Se défendre, oui ; se venger, non. Tel fut, dès le début, la position maintenue par une minorité éclairée au sein de l’État hébreu, à l’instar d’Orly Noy, présidente de B’tselem – le Centre israélien d’information pour les droits humains dans les territoires occupés –, dès le 13 octobre 2023 dans les colonnes de Mediapart. Il ne saurait y avoir de culpabilité collective de Gaza, condamné, par assimilation, en raison de l’action accablante du Hamas.

Représailles mimétiques

Une telle hauteur de vue ne pouvait être partagée par le gouvernement d’extrême droite de Benjamin Netanyahou. Celui-ci, effréné, se lança dans ce qu’il y a de plus archaïque et impolitique, c’est-à-dire le talion, qui prétend proportionner le châtiment à la gravité du forfait commis. Le Hamas a tué ? les Gazaouis seront assassinés ! Place aux représailles mimétiques : un groupe terroriste rejette le droit d’Israël à exister ; en conséquence Israël dénie aux Palestiniens le droit de vivre.
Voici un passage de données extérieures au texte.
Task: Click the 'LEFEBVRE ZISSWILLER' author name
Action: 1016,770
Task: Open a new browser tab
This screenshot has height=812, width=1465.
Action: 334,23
Fort d’un tel penchant drapé dans la raison d’État et stimulé par la logique de guerre, Benjamin Netanyahou s’est aligné sur la scélératesse de Vladimir Poutine – en l’amplifiant même jusqu’aux lisières du génocide.

Stupéfait, honteux et parfois secrètement satisfait, le « monde occidental » s’est déshonoré, à de trop rares exceptions près, en s’abîmant dans « un espace mental, moral et physique où l’indifférence règne en maître […] l’espace de l’aveuglement volontaire, celui de la complicité passive », selon les mots de Dominique de Villepin (Le Monde, 31 juillet 2025).
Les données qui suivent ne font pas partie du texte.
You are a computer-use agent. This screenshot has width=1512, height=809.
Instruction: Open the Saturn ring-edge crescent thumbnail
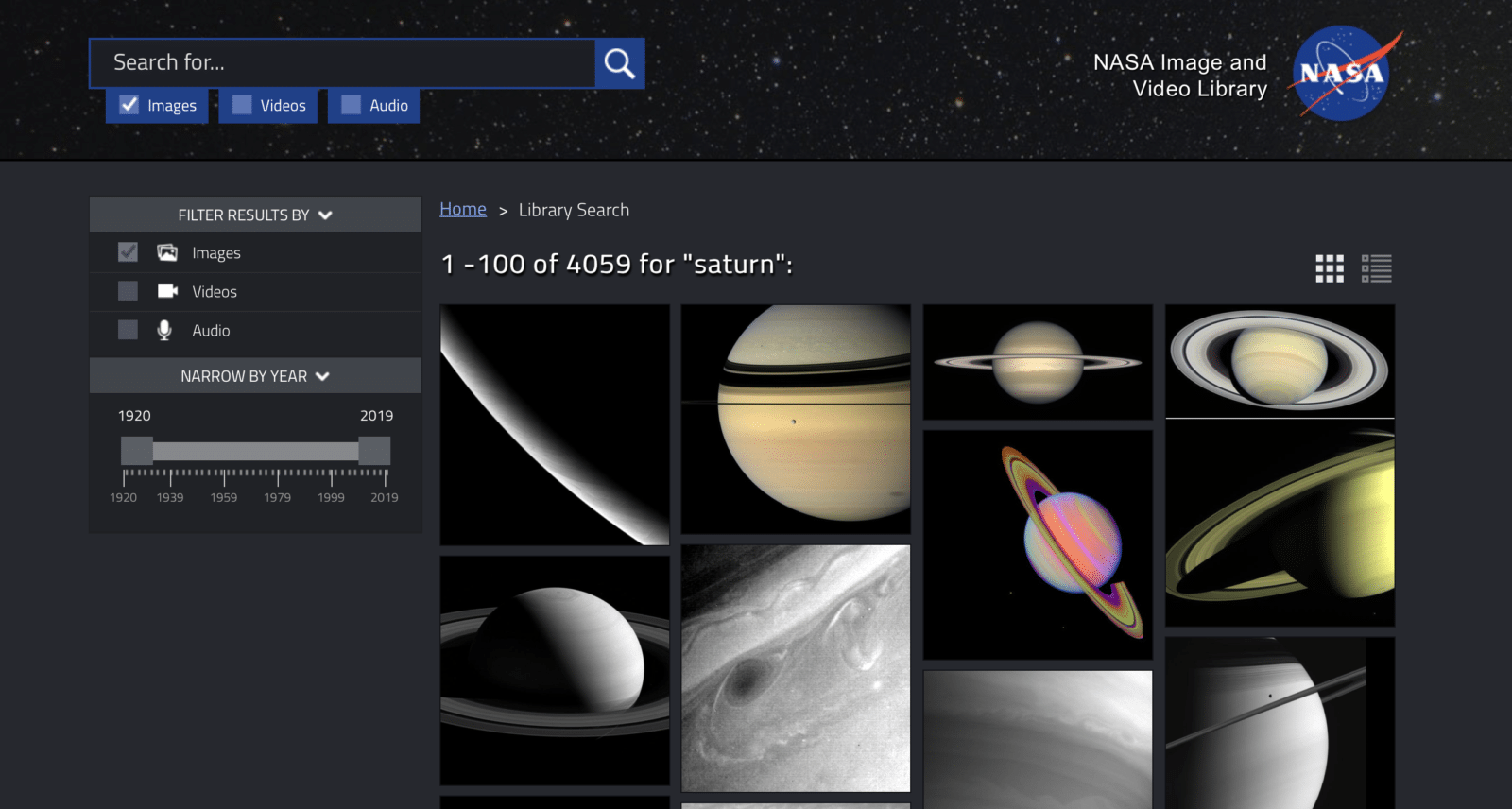click(555, 424)
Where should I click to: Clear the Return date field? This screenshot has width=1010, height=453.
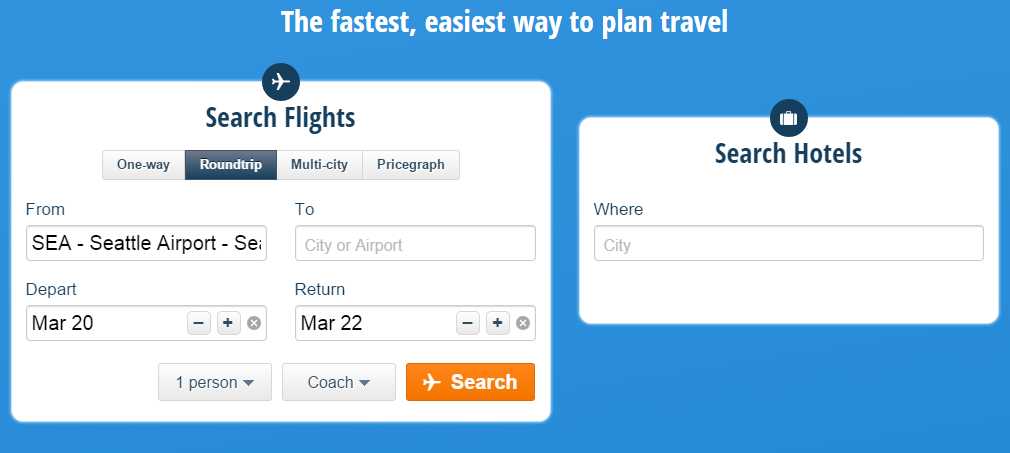pos(523,323)
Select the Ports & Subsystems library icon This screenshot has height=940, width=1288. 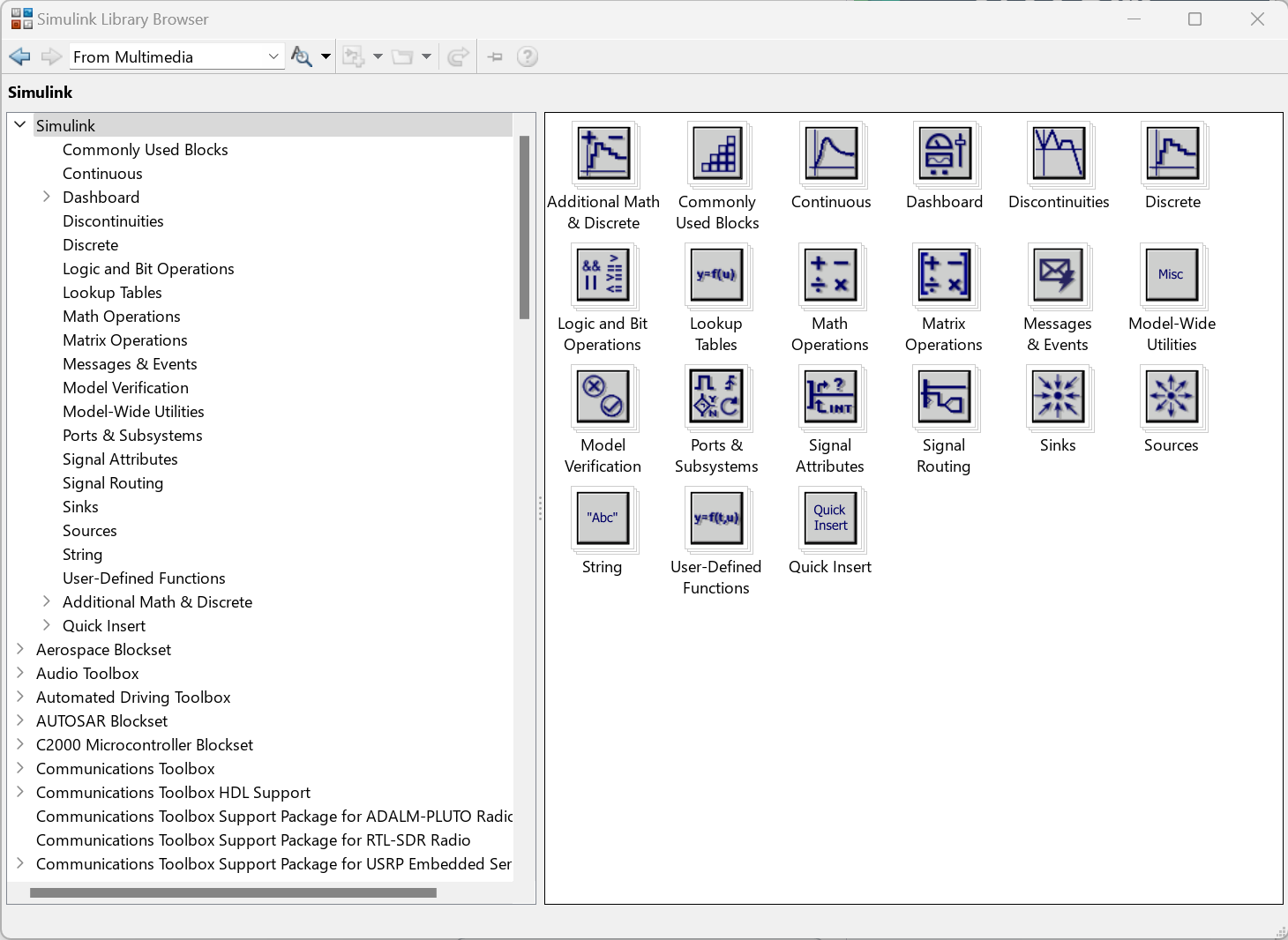point(716,398)
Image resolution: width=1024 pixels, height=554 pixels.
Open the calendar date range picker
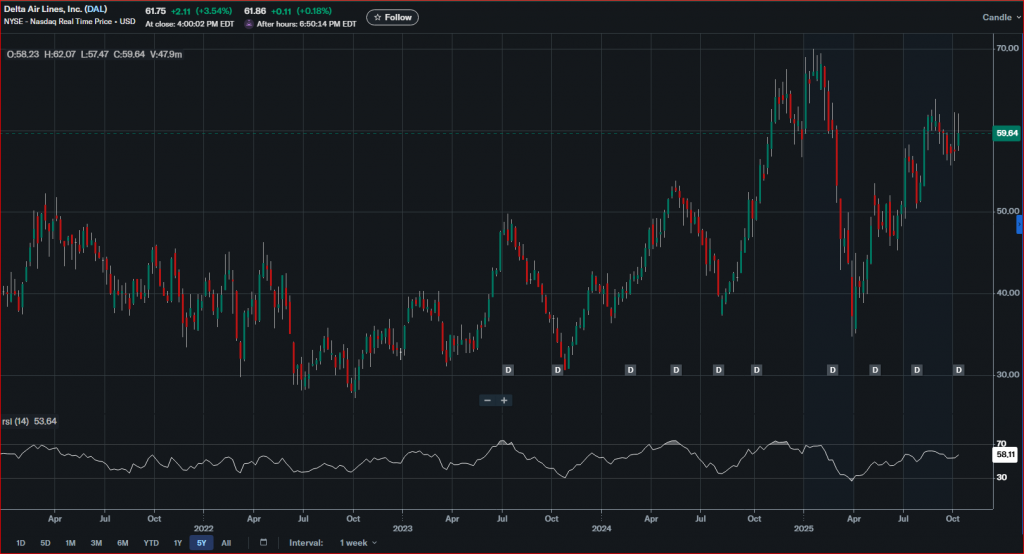coord(263,543)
La confusion, face au chaos de Gaza et de l’Ukraine, s’avère nourrie par trois facteurs : le « campisme » et les réactions pavloviennes qu’il induit ; le mépris du droit international ; la perte d’une certaine idée de l’internationalisme.

D’où une sorte de Rubik's Cube de l’engagement. Les uns, proches du RN et consorts, soutiennent Poutine dans la mesure où il incarne le spectre brun qui hante l’Europe. Les mêmes appuient Netanyahou parce qu’il représente une force territorialisée apte à détruire l’Arabe errant – dernière cible en date de l’extrême droite. Celle-ci se divise néanmoins, puisque certains de ses éléments vouent un culte à une poignée d’Ukrainiens fascisants adeptes de Stepan Bandera (1909-1959) ; tout en prenant le parti des Palestiniens, par antisémitisme atavique.

Haine primaire

Un antisémitisme d’une autre nature se vérifie chez quelques égarés au sein de la gauche. Il ne s’agit pas de celles et ceux qui s’opposent, légitimement, aux injustices propres à une situation aux tournures coloniales enracinée depuis 1967 sur la « Terre promise ». Il s’agit de cette haine primaire des « sionistes », qui rejoint « le socialisme des imbéciles » (August Bebel) de jadis. Par surcroît, une fraction de cette gauche, un rien rouillée, croit pouvoir distinguer en Poutine un héritier, même lointain, de 1917…

Un tel échiquier politique, aussi éclaté que périmé, empêche de penser l’événement historique. On s’en tient au plus féroce b.a.-ba : les ennemis de mes ennemis sont mes amis. D’où un empêtrement général qui peine à saisir qu’aujourd’hui, après des mois et des années de destructions, se comportent à l’unisson les boutefeux Poutine et Netanyhaou.

Mentir, bluffer, décimer. Soustraire sa loi du plus fort au regard de la presse internationale. Alimenter la caisse de résonnance des réseaux sociaux aux fins de justifier l’injustifiable – ou encore en vue de harceler qui refuse d’admettre l’inadmissible. Amalgamer, essentialiser, invalider : les Ukrainiens dans leur ensemble ressortiraient du nazisme, tous les Palestiniens seraient sous la coupe du terrorisme. Etc., etc.

La « cause existentielle » est entendue. Impossible de se mettre en travers du chemin inhumain d’un tel duo de chefs de guerre. À toute critique, Poutine s’autorise à rétorquer : « Russophobie ». Netanyahou, quant à lui, se prévaut de riposter : « Antisémitisme ».

Voilà pourquoi il est grand temps que l’esprit public adopte cette règle d’or, démocratique puisqu’elle consiste à séparer le bon grain du peuple de l’ivraie des autocrates : être russophobe, c'est être poutinophile ; de même qu’être netanyahouphile, c’est être israélophobe.

La paix, demain, sera au prix d’un tel dessillement et d’une telle détermination.